◆ **WORK INSTRUCTION**: From the records below, output exactly the lines running from the line containing "You are a GUI" through the line containing "This screenshot has height=892, width=1179.", and no others.

++++ RECORDS FOR THIS EXERCISE

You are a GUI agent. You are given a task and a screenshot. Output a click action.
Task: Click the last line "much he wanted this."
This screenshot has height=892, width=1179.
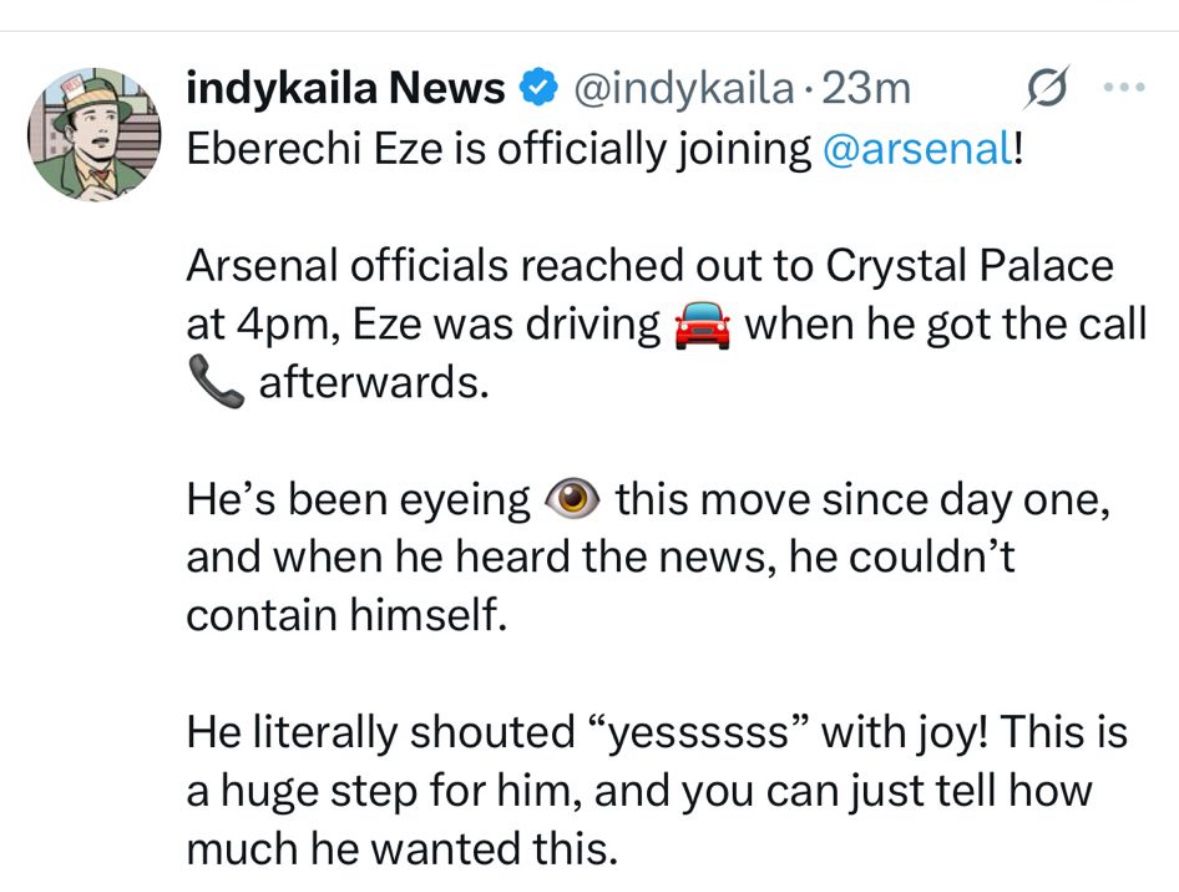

++++++++
++++ RECORDS FOR THIS EXERCISE

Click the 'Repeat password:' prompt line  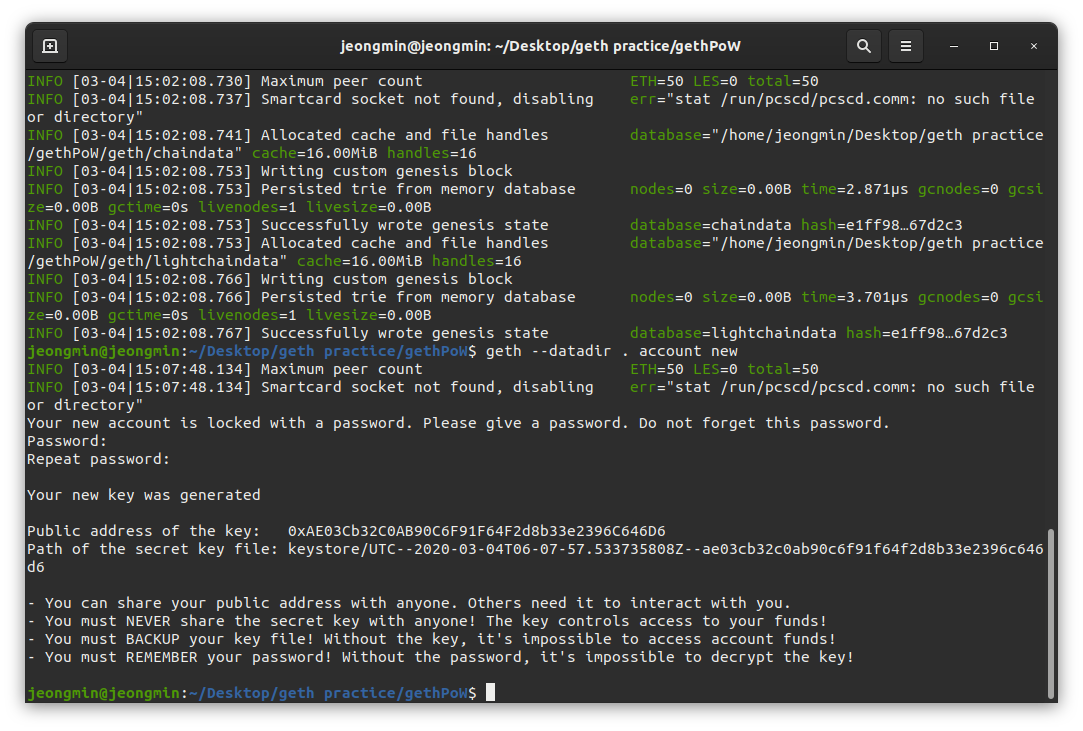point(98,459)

++++++++
++++ RECORDS FOR THIS EXERCISE

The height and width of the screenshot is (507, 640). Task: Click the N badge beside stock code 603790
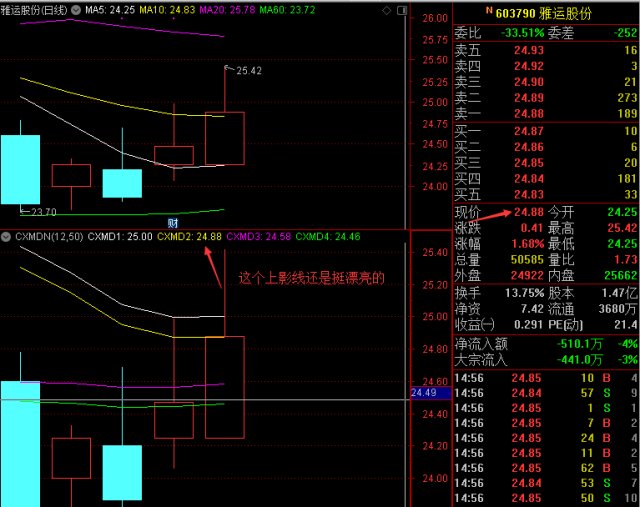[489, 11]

++++++++

◆ **SOLUTION**:
You are a GUI agent. You are given a task and a screenshot. Output a click action.
Task: Click the last line "much he wanted this."
This screenshot has height=892, width=1179.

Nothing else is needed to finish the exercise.